I'm not sure why the source_path is a list here, but I believe due to the implementation, this will get a list with a single item in it. I didn't dive into the overall architecture for custom extractors.

@benhoff , you specified in description of pdf extractor that multiple pdf documents can be uploaded. For video extractor unique flag is True.

Extractor's constructor always receive a list as source_path argument. I don't see any problem here, but the extractor is responsible to correctly handle passed source list. Could you please adjust description according to extractor behaviour? I mean case if you try to create task with several pdf files but only one will be used.

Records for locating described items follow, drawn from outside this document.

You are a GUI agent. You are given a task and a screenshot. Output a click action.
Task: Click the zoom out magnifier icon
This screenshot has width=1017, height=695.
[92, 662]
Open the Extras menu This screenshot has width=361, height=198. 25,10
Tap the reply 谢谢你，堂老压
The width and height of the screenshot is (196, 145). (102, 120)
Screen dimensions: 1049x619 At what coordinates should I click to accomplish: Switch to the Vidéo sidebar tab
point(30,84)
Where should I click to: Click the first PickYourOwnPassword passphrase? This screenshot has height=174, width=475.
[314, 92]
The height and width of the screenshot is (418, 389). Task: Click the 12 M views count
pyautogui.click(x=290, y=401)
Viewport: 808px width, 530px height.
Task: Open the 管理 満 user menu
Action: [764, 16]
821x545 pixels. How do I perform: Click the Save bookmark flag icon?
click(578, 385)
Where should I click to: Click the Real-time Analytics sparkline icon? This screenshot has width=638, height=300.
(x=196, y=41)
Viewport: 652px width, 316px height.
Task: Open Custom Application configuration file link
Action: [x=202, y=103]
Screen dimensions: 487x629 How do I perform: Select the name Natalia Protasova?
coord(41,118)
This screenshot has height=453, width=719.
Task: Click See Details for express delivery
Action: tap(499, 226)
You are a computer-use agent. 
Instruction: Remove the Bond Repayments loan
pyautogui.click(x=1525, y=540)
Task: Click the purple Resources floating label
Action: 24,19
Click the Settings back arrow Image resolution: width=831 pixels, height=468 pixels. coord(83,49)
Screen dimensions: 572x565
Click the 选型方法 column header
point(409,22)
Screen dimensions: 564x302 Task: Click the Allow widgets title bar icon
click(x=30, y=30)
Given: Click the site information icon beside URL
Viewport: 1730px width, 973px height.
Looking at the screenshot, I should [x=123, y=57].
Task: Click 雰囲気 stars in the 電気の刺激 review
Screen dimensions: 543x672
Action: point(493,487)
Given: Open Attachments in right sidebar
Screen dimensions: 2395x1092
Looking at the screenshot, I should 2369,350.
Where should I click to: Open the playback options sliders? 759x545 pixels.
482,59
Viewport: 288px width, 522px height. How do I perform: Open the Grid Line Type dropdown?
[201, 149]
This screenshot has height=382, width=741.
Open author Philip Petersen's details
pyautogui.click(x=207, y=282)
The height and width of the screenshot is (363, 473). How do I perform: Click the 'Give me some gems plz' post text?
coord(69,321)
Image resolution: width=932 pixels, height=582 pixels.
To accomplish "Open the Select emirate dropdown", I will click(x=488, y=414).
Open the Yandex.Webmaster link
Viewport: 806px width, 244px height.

'pdf': { ... 'unique': **False** },

Maybe it will be better to change behaviour and pass to the constructor a list or single item according its description. I'll think about that.

I changed unique to True. For my case, PDF's can have multiple pages and I want to be able to flip through them, like a video. Let me know if you think the implementation should be different.

nmanovic · 2019-07-09T20:26:58Z

cvat/apps/engine/media_extractors.py

@@ -72,6 +72,48 @@ def save_image(self, k, dest_path):
        image.close()
        return width, height

+class PDFExtractor(MediaExtractor):


I would look at ArchiveExtractor implementation and inherit the class from DirectoryExtractor. Let's implement here _extract method ... What do you think?

I was using VideoExtractor as a basis here because in my case, PDF's could have multiple pages. Is there a better way to handle multiple page PDF's?

benhoff · 2019-07-09T23:45:30Z

Thanks for the contribution as usual! Could you please add information about the feature to CHANGELOG.md?

Added!

nmanovic · 2019-07-10T06:34:45Z

@azhavoro , please review the patch and leave your comments.

azhavoro

@azhavoro what is _dest_path for?
https://github.com/opencv/cvat/blob/5104cc08c13d325e172d8523b7d2b7347c61c87d/cvat/apps/engine/media_extractors.py#L109

I'll fix it as soon as possible.

azhavoro · 2019-07-10T16:39:48Z

cvat/apps/engine/media_extractors.py

+        return self._get_imagepath(k)
+
+    def __len__(self):
+        return len(os.listdir(self._temp_directory))


let's calculate the length in the __init__ method.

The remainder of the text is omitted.